Seit Februar Bundestrainer, sind aus dem geplanten halben Jahr ohne Handball seit seinem Ende beim THW Kiel im Juni 2019 nun fast anderthalb geworden. Den ersten Lehrgang im März in Magdeburg hatte Gislason freudestrahlend begonnen, bis Gegner Niederlande absagte und es dann Corona-Fälle im eigenen Team gab. Er füllte die freie Zeit: Auf seinem ländlichen Anwesen in Wendgräben nahe Magdeburg sei „nun wirklich alles fertig“, erzählt Gislason mit einem Lachen.
Er hat die Zwangspause auch genutzt, um für den Handball zu trommeln. In Interviews hat er vor einer Pleitewelle in der Bundesliga gewarnt und daran erinnert, wie gut und gesund diese Liga vor Corona dastand. Finanzsorgen, früher Liga-Alltag, kennt er aus seinen Zeiten als Trainer in Hameln (bis 1999) und Gummersbach (bis 2008). Er hat zum Ausdruck gebracht, wie misslich es sei, dass nun keine Zuschauer mehr in die Hallen dürfen – aber das war keine Klage. Alfred Gislason ist in den großen Fragen dieses Sports ein so geeigneter wie eigenständiger Repräsentant des DHB, weil er jahrzehntelange Erfahrung hat und wie der „Elder Statesman“ auftritt, nicht wie der Vereinstrainer, der vor allem eigene Belange im Blick hat.
Spielplan der Handball-WM 2021 in Ägypten
Er wird das Rad im Nationalteam nicht neu erfinden. Starke Torhüter, gute Abwehr mit Kieler Kern, dazu Tempospiel und vorn Improvisation – jedem Bundestrainer waren die Hände gebunden, was das Einstudieren neuer Systeme angeht; das liegt an den wenigen Lehrgangstagen. Gislason hat kaum Zeit, die Spieler auf die Weltmeisterschaft im Januar 2021 in Ägypten vorzubereiten – darum geht es ja eigentlich. Die Partien diese Woche sind nur lockerer Aufgalopp. Gislason ist davon überzeugt, dass die WM gespielt wird: „Ich war bei einigen Telefonsitzungen dabei. Es soll eine Blase wie in der NBA geben, damit Spieler und Funktionäre komplett abgeschottet sind. Ich gehe davon aus, dass sie es durchziehen.“
Dabei richtet sich sein Blick auf das, was er beeinflussen kann: Einen stabilen Kader nominieren, die äußeren Umstände ausblenden, die Mannschaft gut einstellen, angemessen coachen. Idealerweise das Halbfinale erreichen. Sein Pragmatismus wirkt wie ein Anker. Einige Stammspieler fehlen virusbedingt oder verletzt.
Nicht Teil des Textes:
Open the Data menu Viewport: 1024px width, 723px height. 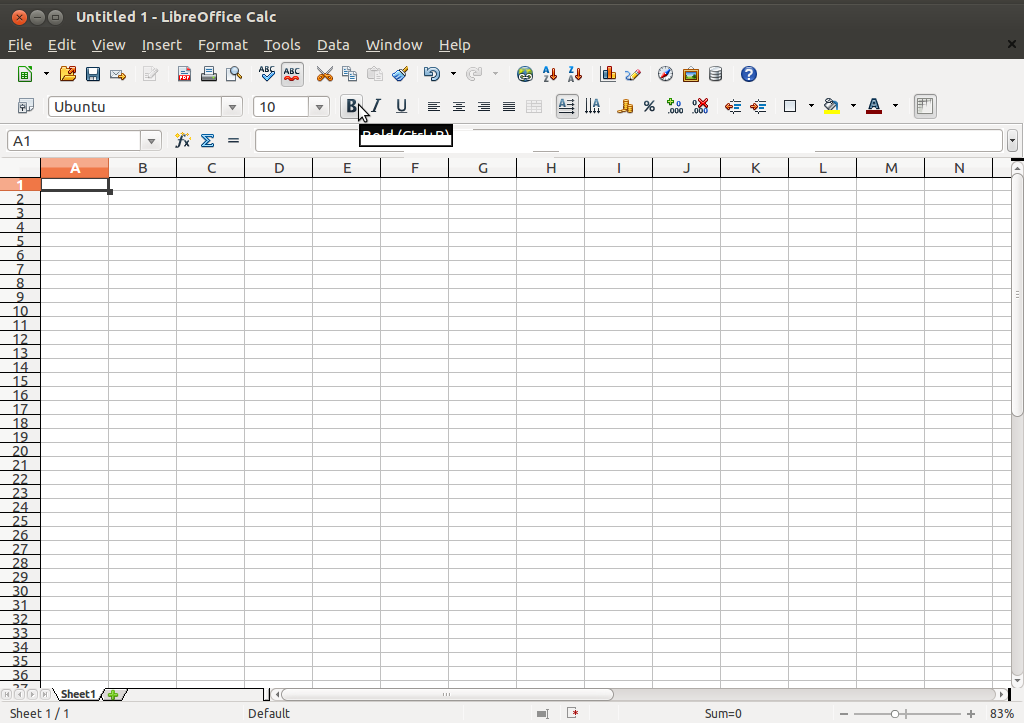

Es zahlt sich schon aus, dass Gislason 35 Akteure in seinen Kader berufen hat. Als Kieler Trainer hat er oft geklagt, wenn ihm Profis angeschlagen fehlten. Als Nationaltrainer hat er diese Haltung abgelegt: „Was soll ich machen? Ich kann die Situation nicht ändern. Ich freue mich, dass es endlich losgeht.“ Da geht einer mit breiten Schultern in einer schwierigen Lage voran – viel mehr kann man in diesen Zeiten nicht verlangen.